- **Problem statement**: Your answer should be the lines below from the one holding "حبات اللؤلؤ (60, 127)" through the one holding "Mid Defined (647, 709)", copied exactly and with nothing else.

- **Exercise data**:

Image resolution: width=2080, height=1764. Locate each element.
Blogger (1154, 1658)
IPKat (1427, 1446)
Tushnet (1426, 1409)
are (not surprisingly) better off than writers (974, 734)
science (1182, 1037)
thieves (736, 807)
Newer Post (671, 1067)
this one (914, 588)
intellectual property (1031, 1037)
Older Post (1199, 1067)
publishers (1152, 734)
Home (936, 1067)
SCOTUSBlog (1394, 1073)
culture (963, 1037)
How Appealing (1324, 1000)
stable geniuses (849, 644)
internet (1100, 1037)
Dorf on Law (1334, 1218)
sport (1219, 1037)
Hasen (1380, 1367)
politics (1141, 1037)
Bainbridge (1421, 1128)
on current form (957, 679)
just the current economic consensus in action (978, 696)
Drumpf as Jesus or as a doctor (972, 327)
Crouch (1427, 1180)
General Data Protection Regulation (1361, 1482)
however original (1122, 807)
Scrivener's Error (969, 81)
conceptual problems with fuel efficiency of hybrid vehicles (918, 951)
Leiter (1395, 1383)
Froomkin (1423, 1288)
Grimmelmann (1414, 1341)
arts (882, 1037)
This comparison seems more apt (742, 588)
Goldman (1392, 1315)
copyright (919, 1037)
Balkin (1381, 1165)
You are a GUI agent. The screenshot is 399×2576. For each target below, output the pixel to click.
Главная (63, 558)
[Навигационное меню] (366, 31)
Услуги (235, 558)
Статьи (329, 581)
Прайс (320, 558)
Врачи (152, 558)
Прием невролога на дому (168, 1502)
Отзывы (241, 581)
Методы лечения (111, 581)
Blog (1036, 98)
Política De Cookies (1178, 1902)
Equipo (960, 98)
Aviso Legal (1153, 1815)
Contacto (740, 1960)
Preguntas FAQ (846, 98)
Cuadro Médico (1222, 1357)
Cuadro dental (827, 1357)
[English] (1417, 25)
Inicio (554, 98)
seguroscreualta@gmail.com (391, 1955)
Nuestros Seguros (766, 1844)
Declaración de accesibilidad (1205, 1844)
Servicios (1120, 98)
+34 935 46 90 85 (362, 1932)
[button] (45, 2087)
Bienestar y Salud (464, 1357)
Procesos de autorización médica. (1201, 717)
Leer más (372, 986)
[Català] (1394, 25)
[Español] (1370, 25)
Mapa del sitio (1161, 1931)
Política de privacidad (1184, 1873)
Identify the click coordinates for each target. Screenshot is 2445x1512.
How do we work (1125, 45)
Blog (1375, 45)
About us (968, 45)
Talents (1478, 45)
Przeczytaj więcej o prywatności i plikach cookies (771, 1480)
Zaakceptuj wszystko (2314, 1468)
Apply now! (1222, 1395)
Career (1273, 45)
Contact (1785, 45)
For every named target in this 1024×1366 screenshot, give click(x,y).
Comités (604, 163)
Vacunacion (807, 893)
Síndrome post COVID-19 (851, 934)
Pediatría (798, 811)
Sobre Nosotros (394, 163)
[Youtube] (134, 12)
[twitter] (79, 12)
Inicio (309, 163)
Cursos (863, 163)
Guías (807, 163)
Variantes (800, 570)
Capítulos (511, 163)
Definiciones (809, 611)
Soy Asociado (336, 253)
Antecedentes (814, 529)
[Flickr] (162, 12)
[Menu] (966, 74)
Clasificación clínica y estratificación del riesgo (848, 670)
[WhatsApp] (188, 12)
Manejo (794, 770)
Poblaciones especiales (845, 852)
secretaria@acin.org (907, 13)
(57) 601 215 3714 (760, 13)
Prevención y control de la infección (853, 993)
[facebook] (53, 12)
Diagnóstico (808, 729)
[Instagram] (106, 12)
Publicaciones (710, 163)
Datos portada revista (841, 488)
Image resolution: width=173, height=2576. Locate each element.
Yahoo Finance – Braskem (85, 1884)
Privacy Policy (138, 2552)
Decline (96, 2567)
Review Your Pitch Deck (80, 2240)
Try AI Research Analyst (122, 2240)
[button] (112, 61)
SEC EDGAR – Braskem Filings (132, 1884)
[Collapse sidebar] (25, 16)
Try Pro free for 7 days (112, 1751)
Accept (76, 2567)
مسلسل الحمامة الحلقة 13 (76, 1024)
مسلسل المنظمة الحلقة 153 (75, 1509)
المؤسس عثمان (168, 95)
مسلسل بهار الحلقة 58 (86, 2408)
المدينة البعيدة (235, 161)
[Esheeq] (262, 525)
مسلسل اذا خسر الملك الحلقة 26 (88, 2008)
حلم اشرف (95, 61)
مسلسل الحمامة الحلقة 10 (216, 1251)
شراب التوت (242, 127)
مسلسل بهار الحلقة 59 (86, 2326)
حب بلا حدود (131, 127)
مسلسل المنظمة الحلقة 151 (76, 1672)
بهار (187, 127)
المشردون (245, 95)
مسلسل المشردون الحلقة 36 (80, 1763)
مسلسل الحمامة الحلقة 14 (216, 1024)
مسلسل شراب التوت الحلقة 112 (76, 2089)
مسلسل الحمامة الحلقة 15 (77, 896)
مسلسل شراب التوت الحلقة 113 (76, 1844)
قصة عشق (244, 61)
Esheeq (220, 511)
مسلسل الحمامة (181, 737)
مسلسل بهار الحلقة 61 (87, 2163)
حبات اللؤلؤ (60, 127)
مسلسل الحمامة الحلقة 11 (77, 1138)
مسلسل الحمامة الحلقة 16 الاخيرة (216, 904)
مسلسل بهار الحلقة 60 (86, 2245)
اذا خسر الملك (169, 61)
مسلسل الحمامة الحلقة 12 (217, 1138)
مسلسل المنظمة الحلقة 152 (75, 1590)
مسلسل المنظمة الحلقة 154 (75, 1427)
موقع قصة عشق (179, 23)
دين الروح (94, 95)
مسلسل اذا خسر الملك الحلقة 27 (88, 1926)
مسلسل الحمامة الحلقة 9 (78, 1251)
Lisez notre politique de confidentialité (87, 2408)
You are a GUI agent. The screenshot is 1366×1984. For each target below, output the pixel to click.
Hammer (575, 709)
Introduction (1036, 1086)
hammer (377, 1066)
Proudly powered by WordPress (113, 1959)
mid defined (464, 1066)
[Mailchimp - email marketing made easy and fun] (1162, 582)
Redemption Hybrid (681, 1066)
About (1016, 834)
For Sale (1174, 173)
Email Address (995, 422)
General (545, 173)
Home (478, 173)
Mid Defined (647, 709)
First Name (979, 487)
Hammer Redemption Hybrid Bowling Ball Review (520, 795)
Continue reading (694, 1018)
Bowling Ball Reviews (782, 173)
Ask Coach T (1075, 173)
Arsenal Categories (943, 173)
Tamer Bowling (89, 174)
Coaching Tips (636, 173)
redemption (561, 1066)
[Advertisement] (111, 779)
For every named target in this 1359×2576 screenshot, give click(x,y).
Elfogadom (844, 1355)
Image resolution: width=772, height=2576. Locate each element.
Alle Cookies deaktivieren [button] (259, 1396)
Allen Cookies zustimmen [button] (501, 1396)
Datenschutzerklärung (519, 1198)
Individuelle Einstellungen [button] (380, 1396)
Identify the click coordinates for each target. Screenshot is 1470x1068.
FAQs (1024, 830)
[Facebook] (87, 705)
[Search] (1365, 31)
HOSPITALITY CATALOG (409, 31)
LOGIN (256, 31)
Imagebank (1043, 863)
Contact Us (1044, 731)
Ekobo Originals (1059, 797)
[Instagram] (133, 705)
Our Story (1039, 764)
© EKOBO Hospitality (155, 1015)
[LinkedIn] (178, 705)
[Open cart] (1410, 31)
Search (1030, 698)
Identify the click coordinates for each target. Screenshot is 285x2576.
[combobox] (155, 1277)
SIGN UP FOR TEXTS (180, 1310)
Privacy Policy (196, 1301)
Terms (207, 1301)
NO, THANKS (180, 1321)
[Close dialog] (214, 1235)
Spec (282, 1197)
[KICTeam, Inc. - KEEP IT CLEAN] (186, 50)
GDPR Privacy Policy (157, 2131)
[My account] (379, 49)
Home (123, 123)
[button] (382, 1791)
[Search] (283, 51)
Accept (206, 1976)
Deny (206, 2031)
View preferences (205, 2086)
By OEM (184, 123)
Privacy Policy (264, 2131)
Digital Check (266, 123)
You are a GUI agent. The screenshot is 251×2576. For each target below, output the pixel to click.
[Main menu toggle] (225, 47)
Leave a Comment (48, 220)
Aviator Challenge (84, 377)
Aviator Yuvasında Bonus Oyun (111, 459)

- **Answer space**:
حبات اللؤلؤ (60, 127)
مسلسل الحمامة الحلقة 11 (77, 1138)
مسلسل الحمامة الحلقة 16 الاخيرة (216, 904)
مسلسل بهار الحلقة 60 (86, 2245)
اذا خسر الملك (169, 61)
مسلسل الحمامة الحلقة 12 (217, 1138)
مسلسل المنظمة الحلقة 152 (75, 1590)
مسلسل المنظمة الحلقة 154 (75, 1427)
موقع قصة عشق (179, 23)
دين الروح (94, 95)
مسلسل اذا خسر الملك الحلقة 27 (88, 1926)
مسلسل الحمامة الحلقة 9 (78, 1251)
Lisez notre politique de confidentialité (87, 2408)
You are a GUI agent. The screenshot is 1366×1984. For each target below, output the pixel to click.
Hammer (575, 709)
Introduction (1036, 1086)
hammer (377, 1066)
Proudly powered by WordPress (113, 1959)
mid defined (464, 1066)
[Mailchimp - email marketing made easy and fun] (1162, 582)
Redemption Hybrid (681, 1066)
About (1016, 834)
For Sale (1174, 173)
Email Address (995, 422)
General (545, 173)
Home (478, 173)
Mid Defined (647, 709)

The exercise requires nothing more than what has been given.